Ve lo avevo detto. Ero stato onesto già nell’articolo introduttivo del blog. Avevo avvertito il lettore (colgo l’occasione per ringraziarvi: siete molti e molto affezionati, non lo avevo previsto. Quindi grazie per l’attenzione che regalate ai miei scritti) che avrei privilegiato seguire il filo del ricordo rispetto a quello della geografia. Ed ecco, allora, che mi diviene impossibile tornare a casa, a Ulaanbaatar.
Devo deviare, non più a nord vanno i miei ricordi. A ovest stanno amici perduti e ricordi fatti di scaglie di zucchero grezzo a Kashgar e uva passa di Turpan.


Non posso non passare dallo Xinijiang, la Provincia Granda della Cina.
È un tornare, un nostos ben preciso pure questo.
Infatti, son partito dalla Provincia Granda, quella italica anch’essa posta ai “confini dell’impero”, esattamente 40 anni fa.
Lo Xinjiang non è Cina. È un pezzo della Persia dei Padishah che si è perduto nel tempo.


Nascosto dalle sabbie del Taklamakan e poi dimenticato. Islam puro, quello insegnato dai Profeti originali, assoluto, rigoroso e mistico come il minareto di Emin. Il più bello dei minareti, più bello di quelli costruiti dagli sceicchi che poggiano le loro babbucce sulle sabbie del Medioriente.

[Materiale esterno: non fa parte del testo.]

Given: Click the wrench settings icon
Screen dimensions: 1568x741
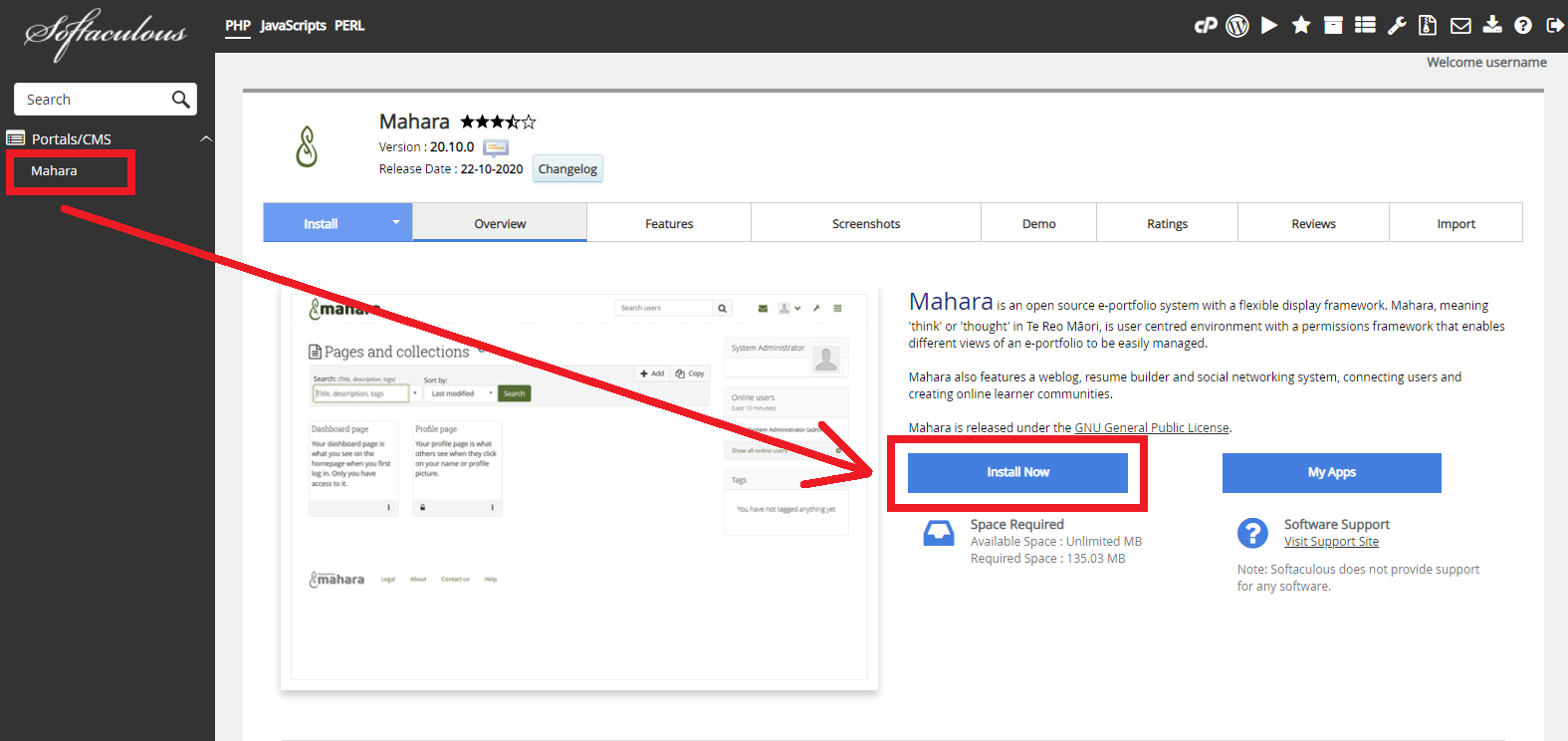Looking at the screenshot, I should [x=1397, y=26].
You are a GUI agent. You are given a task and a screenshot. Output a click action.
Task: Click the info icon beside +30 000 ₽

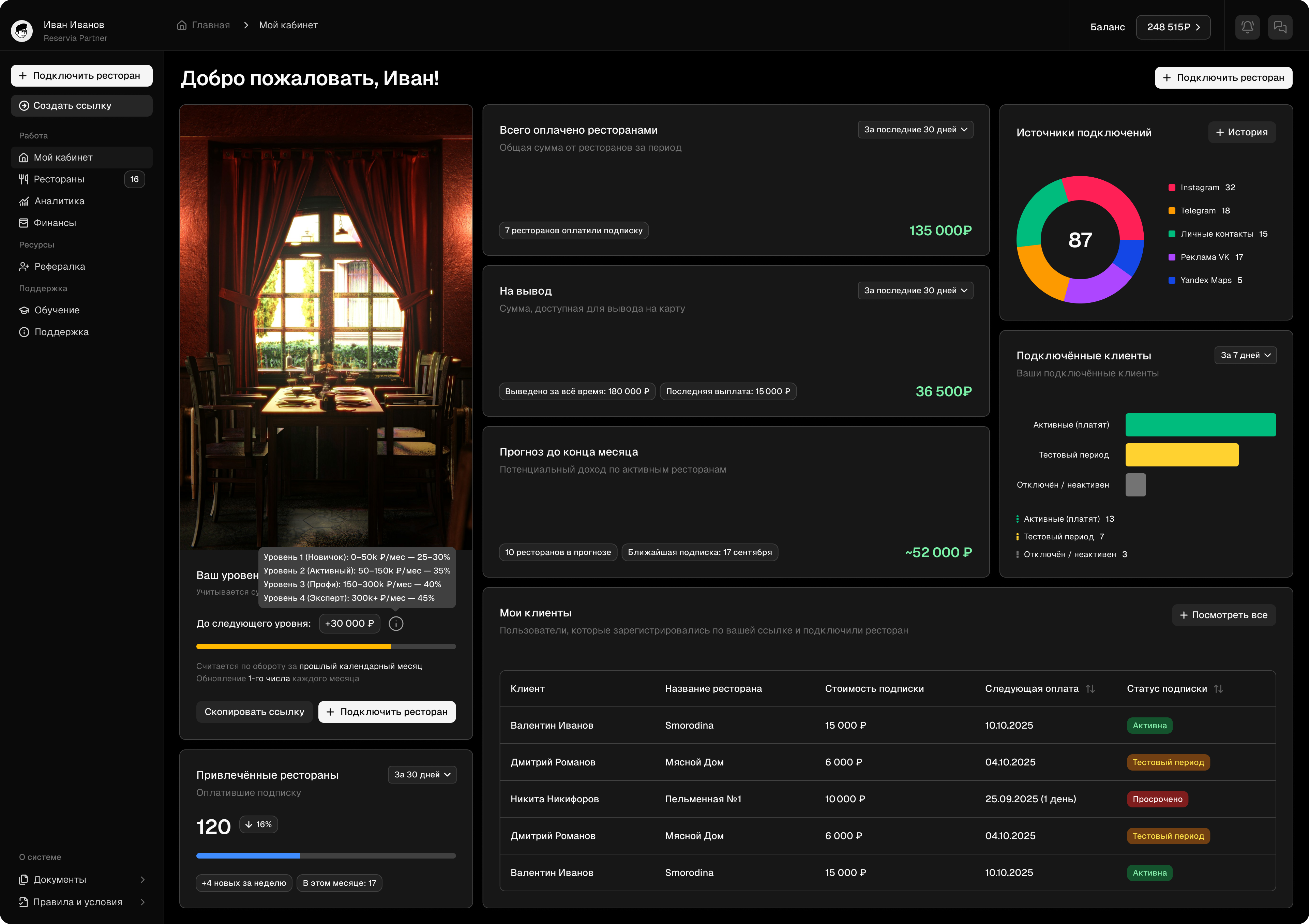click(396, 623)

A dire il vero, son affezionato anche ad un altro minareto. Purtroppo si regge, oggi, stanco e graffiato a Massaua, Eritrea. Si dice abbia più di 1000 anni, in lui si legge chiara la fatica di aver visto i secoli rotolare via ai suoi piedi.

Poggia sulla umile sabbia, vicino alla carcassa dell’edificio della Banca d’Italia, biancastra e scorticata dai colpi di mitraglia e cannone dal ‘93 .


Di fronte, affiancati e gemelli, due rimorchiatori di un giallo esagerato, dono di non si sa qual emiro saudita al governo eritreo. Immobili nel porto di Massaua attendono inconsapevoli che la salsedine aspra del Mar Rosso li corrompa. Lentamente, abbandonati a una dolcezza indolente e senza tempo, ci si lascia vivere e un poco morire a Massaua. Ho amato il soffocante abbraccio salmastro di questa città fantasma, ho amato il suo minareto, i saraghi e gli scorfani del mar Rosso cotti in forni simili a quelli dei fornai di Kashgar.